A Fully Automated Open Source Release Chain with Gradle and Travis CI

  • December 29, 2017
Table Of Contents

“Release early, release often”. This philosophy should be a goal for every software project. Users can only give quality feedback when they have early access to a software release. And they can only give feedback to new features and fixes if they have access to the latest version. Releasing often is a major pain when the release process is not automated. This article is a guide to a fully automated release chain that is able to publish snapshots and releases from a Github repository using Gradle, Bintray and Travis CI.

Example Code

This article is accompanied by a working code example on GitHub.

The Release Chain

The following image shows the release chain we’re going to build.

Releasing snapshots and releases from different branches

In a simplified Git Flow fashion, we have two branches in our Git repository:

The master branch contains the current state of work. Here, all features and bugfixes currently being developed come together.

The release branch contains only those versions of the codebase that are to be released.

Additionally, there may be optional feature branches in which some features are developed in isolation.

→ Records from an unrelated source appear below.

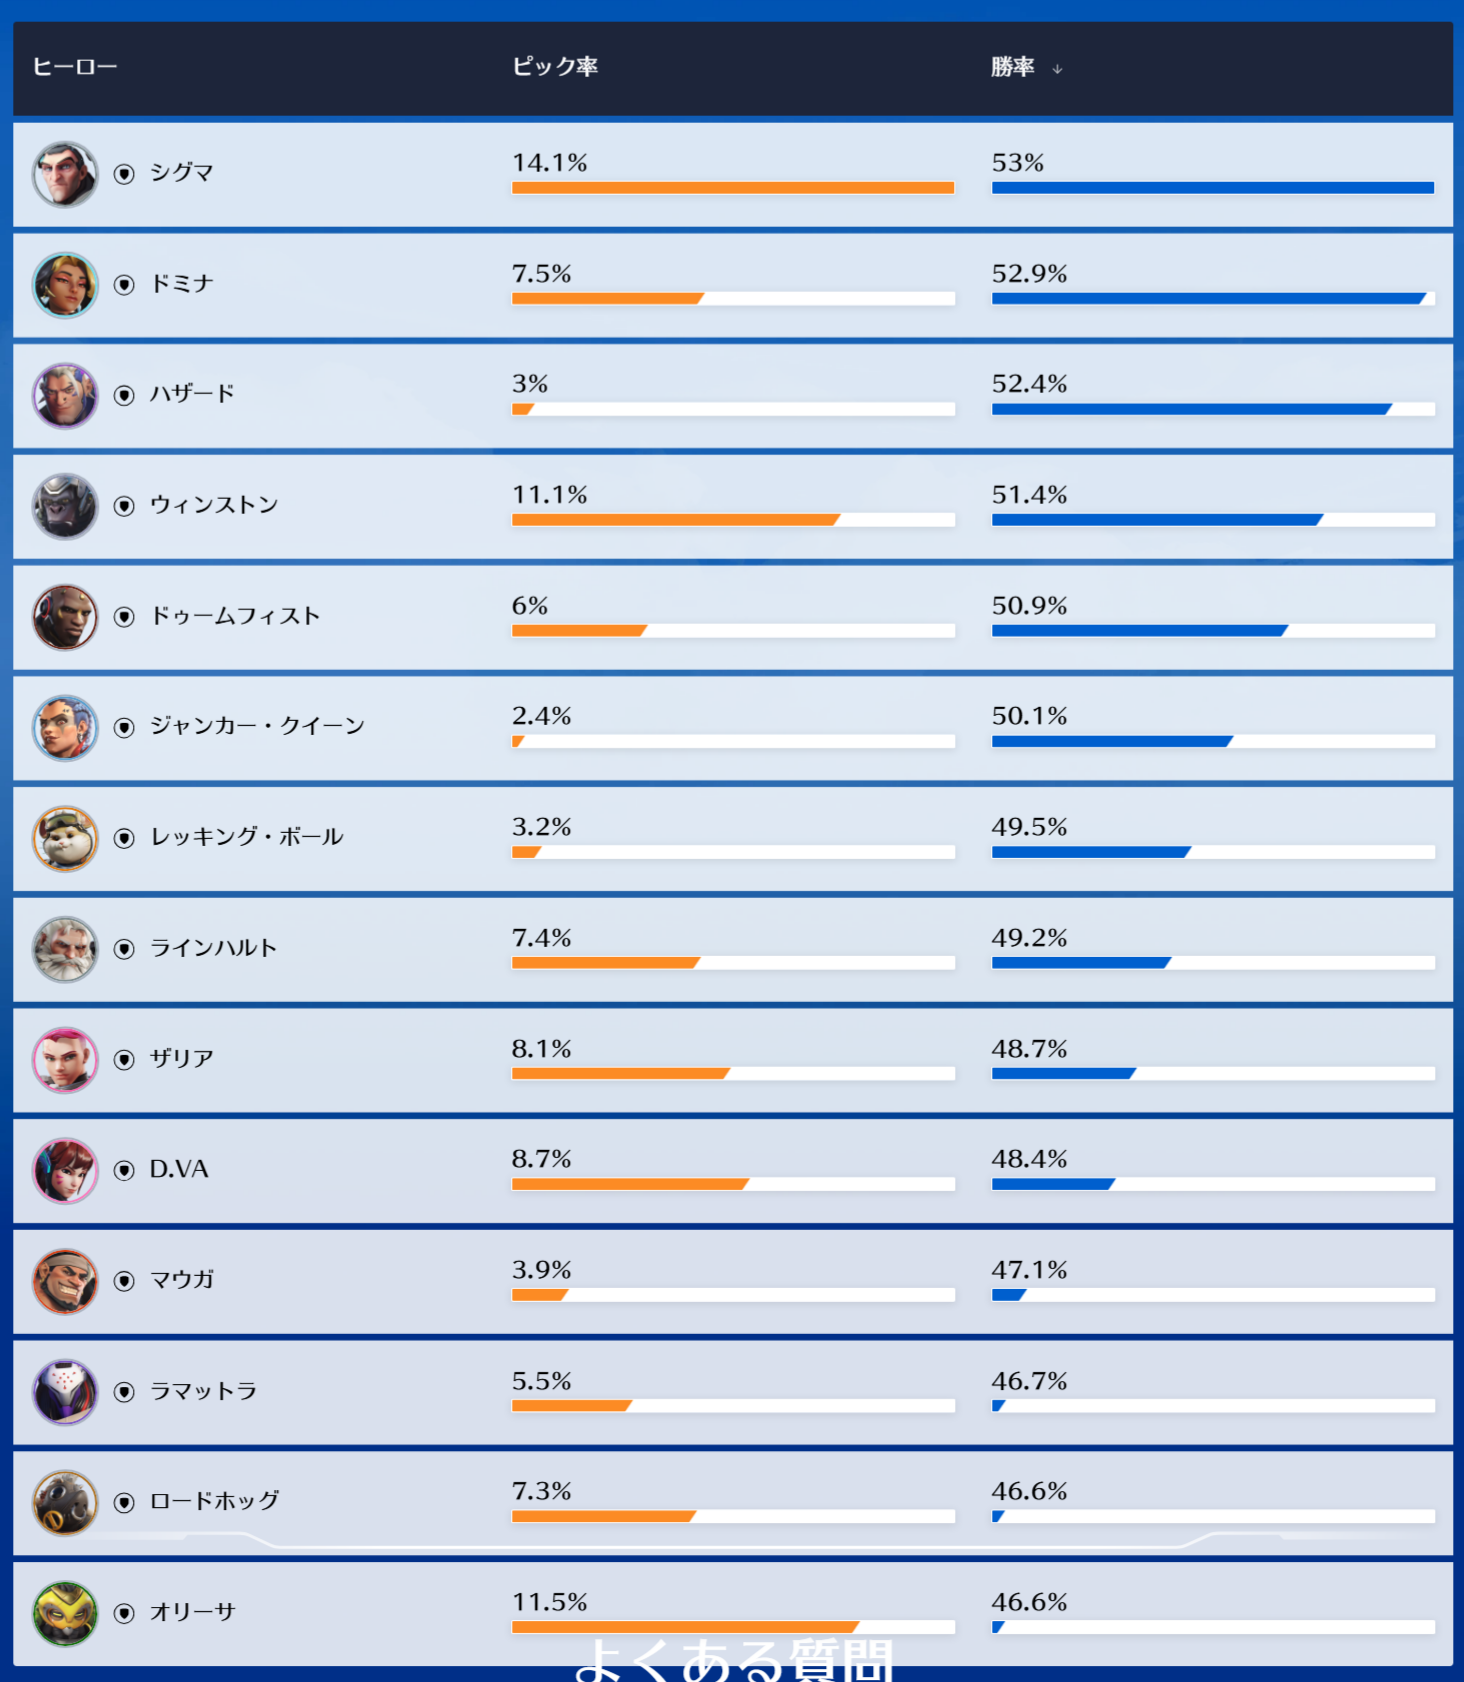Click the Wrecking Ball hamster portrait
Image resolution: width=1464 pixels, height=1682 pixels.
coord(65,838)
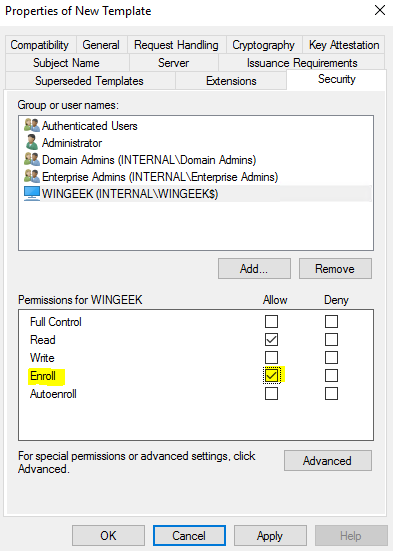This screenshot has width=393, height=551.
Task: Go to the Extensions tab
Action: click(x=231, y=81)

Here’s what we’re going to automate:

Each time someone pushes a commit to the master branch (or merges a feature branch into master), a snapshot will be published by our CI pipeline so that users can test the current state of work at any time.

Each time someone pushes a commit to the release branch, a stable release will be published by our CI pipeline so that users can work with the stable version.

Naturally, a snapshot or release will only be published if all tests have run successfully.

Prerequisites

To create an automated release chain as described in this article, we need to create a Bintray account and set up a Gradle build as described in my previous articles:

Once the build.gradle file is set up as described in those articles, we’re ready to configure Travis CI to do the publishing work for us automatically.

Configure Travis CI

To enable Travis CI, we need to create an account on https://about.travis-ci.com and link it to our Github account.

Activate

Once logged into the Travis account, we activate Travis CI for the repository we want to publish snapshots and releases for:

Activate in Travis CI

Set Environment Variables

In the settings of the repository on Travis CI, we now set the environment variables BINTRAY_KEY and BINTRAY_USER to our Bintray credentials:

Environment Variables

The .travis.yml File

Next, we need to put a file called .travis.yml into the codebase and push it to Github. This file contains all configuration for the CI build.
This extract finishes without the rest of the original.